> _EXERCISE GOAL_:
Each record must be output exactly and in full.

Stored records
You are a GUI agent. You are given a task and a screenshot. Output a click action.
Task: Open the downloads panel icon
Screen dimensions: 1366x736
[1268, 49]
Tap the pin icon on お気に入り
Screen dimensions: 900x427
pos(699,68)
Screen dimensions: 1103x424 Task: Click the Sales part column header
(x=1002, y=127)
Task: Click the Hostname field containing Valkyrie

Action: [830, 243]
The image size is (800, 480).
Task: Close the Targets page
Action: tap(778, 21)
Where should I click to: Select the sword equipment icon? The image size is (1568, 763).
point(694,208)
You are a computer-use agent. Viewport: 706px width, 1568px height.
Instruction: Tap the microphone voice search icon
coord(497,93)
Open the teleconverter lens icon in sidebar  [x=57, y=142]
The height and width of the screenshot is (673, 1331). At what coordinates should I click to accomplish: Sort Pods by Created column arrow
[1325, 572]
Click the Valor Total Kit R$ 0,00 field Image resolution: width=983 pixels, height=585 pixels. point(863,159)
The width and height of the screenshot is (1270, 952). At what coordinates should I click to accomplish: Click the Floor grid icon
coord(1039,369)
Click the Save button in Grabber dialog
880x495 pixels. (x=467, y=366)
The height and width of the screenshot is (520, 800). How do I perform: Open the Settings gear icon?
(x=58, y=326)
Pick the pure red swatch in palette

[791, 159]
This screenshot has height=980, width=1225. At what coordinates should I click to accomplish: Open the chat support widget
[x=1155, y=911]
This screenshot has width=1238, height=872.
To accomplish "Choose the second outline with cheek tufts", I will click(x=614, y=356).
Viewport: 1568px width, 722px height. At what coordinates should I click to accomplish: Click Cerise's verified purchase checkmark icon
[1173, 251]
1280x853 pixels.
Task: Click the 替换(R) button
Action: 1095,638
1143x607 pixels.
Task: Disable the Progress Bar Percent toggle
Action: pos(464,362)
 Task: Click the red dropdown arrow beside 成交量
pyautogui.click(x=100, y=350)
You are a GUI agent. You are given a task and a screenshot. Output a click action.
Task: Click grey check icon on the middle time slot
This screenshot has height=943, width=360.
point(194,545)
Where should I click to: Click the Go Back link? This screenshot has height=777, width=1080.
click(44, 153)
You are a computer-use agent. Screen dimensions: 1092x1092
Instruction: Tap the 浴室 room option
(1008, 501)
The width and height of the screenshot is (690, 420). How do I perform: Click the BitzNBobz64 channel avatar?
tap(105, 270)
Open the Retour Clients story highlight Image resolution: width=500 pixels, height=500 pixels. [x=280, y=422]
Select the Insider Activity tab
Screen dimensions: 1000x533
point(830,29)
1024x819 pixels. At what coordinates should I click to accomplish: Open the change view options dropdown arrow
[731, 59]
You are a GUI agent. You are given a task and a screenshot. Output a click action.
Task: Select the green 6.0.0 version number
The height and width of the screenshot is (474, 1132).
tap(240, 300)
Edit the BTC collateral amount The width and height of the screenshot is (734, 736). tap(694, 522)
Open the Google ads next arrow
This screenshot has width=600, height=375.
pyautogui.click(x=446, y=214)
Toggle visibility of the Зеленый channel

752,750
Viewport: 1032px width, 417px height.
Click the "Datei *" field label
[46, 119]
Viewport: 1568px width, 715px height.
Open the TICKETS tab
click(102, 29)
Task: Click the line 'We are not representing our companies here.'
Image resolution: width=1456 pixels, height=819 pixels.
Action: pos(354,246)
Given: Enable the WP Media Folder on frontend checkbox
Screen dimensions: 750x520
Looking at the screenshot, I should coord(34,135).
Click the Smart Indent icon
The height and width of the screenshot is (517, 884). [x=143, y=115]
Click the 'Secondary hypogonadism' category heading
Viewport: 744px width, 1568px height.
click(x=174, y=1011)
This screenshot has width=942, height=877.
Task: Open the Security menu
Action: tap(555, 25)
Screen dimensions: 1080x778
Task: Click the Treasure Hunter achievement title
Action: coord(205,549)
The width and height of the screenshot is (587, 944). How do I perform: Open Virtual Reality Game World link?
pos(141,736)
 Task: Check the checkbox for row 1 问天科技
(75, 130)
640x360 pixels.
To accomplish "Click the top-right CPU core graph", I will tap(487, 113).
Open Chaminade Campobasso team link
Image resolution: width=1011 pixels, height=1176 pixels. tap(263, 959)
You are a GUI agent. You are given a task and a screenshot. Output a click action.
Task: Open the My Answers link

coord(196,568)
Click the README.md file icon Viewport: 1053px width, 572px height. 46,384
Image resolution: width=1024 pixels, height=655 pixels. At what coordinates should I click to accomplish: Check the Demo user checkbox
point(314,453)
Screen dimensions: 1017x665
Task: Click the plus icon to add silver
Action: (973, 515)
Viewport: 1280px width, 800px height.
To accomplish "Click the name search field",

> _OUTPUT OF THE EXERCISE_:
You are a GUI agent. You are given a task and a screenshot. Output a click action.
Task: Open the downloads panel icon
Screen dimensions: 1366x736
[1268, 49]
Tap the pin icon on お気に入り
Screen dimensions: 900x427
pos(699,68)
Screen dimensions: 1103x424 Task: Click the Sales part column header
(x=1002, y=127)
Task: Click the Hostname field containing Valkyrie

Action: [830, 243]
The image size is (800, 480).
Task: Close the Targets page
Action: tap(778, 21)
Where should I click to: Select the sword equipment icon? The image size is (1568, 763).
point(694,208)
You are a computer-use agent. Viewport: 706px width, 1568px height.
Instruction: Tap the microphone voice search icon
coord(497,93)
Open the teleconverter lens icon in sidebar  [x=57, y=142]
The height and width of the screenshot is (673, 1331). At what coordinates should I click to accomplish: Sort Pods by Created column arrow
[1325, 572]
Click the Valor Total Kit R$ 0,00 field Image resolution: width=983 pixels, height=585 pixels. point(863,159)
The width and height of the screenshot is (1270, 952). At what coordinates should I click to accomplish: Click the Floor grid icon
coord(1039,369)
Click the Save button in Grabber dialog
880x495 pixels. (x=467, y=366)
The height and width of the screenshot is (520, 800). How do I perform: Open the Settings gear icon?
(x=58, y=326)
Pick the pure red swatch in palette

[791, 159]
This screenshot has height=980, width=1225. At what coordinates should I click to accomplish: Open the chat support widget
[x=1155, y=911]
This screenshot has width=1238, height=872.
To accomplish "Choose the second outline with cheek tufts", I will click(x=614, y=356).
Viewport: 1568px width, 722px height. At what coordinates should I click to accomplish: Click Cerise's verified purchase checkmark icon
[1173, 251]
1280x853 pixels.
Task: Click the 替换(R) button
Action: 1095,638
1143x607 pixels.
Task: Disable the Progress Bar Percent toggle
Action: pos(464,362)
 Task: Click the red dropdown arrow beside 成交量
pyautogui.click(x=100, y=350)
You are a GUI agent. You are given a task and a screenshot. Output a click action.
Task: Click grey check icon on the middle time slot
This screenshot has height=943, width=360.
point(194,545)
Where should I click to: Click the Go Back link? This screenshot has height=777, width=1080.
click(44, 153)
You are a computer-use agent. Screen dimensions: 1092x1092
Instruction: Tap the 浴室 room option
(1008, 501)
The width and height of the screenshot is (690, 420). How do I perform: Click the BitzNBobz64 channel avatar?
tap(105, 270)
Open the Retour Clients story highlight Image resolution: width=500 pixels, height=500 pixels. [x=280, y=422]
Select the Insider Activity tab
Screen dimensions: 1000x533
point(830,29)
1024x819 pixels. At what coordinates should I click to accomplish: Open the change view options dropdown arrow
[731, 59]
You are a GUI agent. You are given a task and a screenshot. Output a click action.
Task: Select the green 6.0.0 version number
The height and width of the screenshot is (474, 1132).
tap(240, 300)
Edit the BTC collateral amount The width and height of the screenshot is (734, 736). tap(694, 522)
Open the Google ads next arrow
This screenshot has width=600, height=375.
pyautogui.click(x=446, y=214)
Toggle visibility of the Зеленый channel

752,750
Viewport: 1032px width, 417px height.
Click the "Datei *" field label
[46, 119]
Viewport: 1568px width, 715px height.
Open the TICKETS tab
click(102, 29)
Task: Click the line 'We are not representing our companies here.'
Image resolution: width=1456 pixels, height=819 pixels.
Action: pos(354,246)
Given: Enable the WP Media Folder on frontend checkbox
Screen dimensions: 750x520
Looking at the screenshot, I should coord(34,135).
Click the Smart Indent icon
The height and width of the screenshot is (517, 884). [x=143, y=115]
Click the 'Secondary hypogonadism' category heading
Viewport: 744px width, 1568px height.
click(x=174, y=1011)
This screenshot has width=942, height=877.
Task: Open the Security menu
Action: tap(555, 25)
Screen dimensions: 1080x778
Task: Click the Treasure Hunter achievement title
Action: coord(205,549)
The width and height of the screenshot is (587, 944). How do I perform: Open Virtual Reality Game World link?
pos(141,736)
 Task: Check the checkbox for row 1 问天科技
(75, 130)
640x360 pixels.
To accomplish "Click the top-right CPU core graph", I will tap(487, 113).
Open Chaminade Campobasso team link
Image resolution: width=1011 pixels, height=1176 pixels. tap(263, 959)
You are a GUI agent. You are given a task and a screenshot. Output a click action.
Task: Open the My Answers link

coord(196,568)
Click the README.md file icon Viewport: 1053px width, 572px height. 46,384
Image resolution: width=1024 pixels, height=655 pixels. At what coordinates should I click to accomplish: Check the Demo user checkbox
point(314,453)
Screen dimensions: 1017x665
Task: Click the plus icon to add silver
Action: (973, 515)
Viewport: 1280px width, 800px height.
To accomplish "Click the name search field",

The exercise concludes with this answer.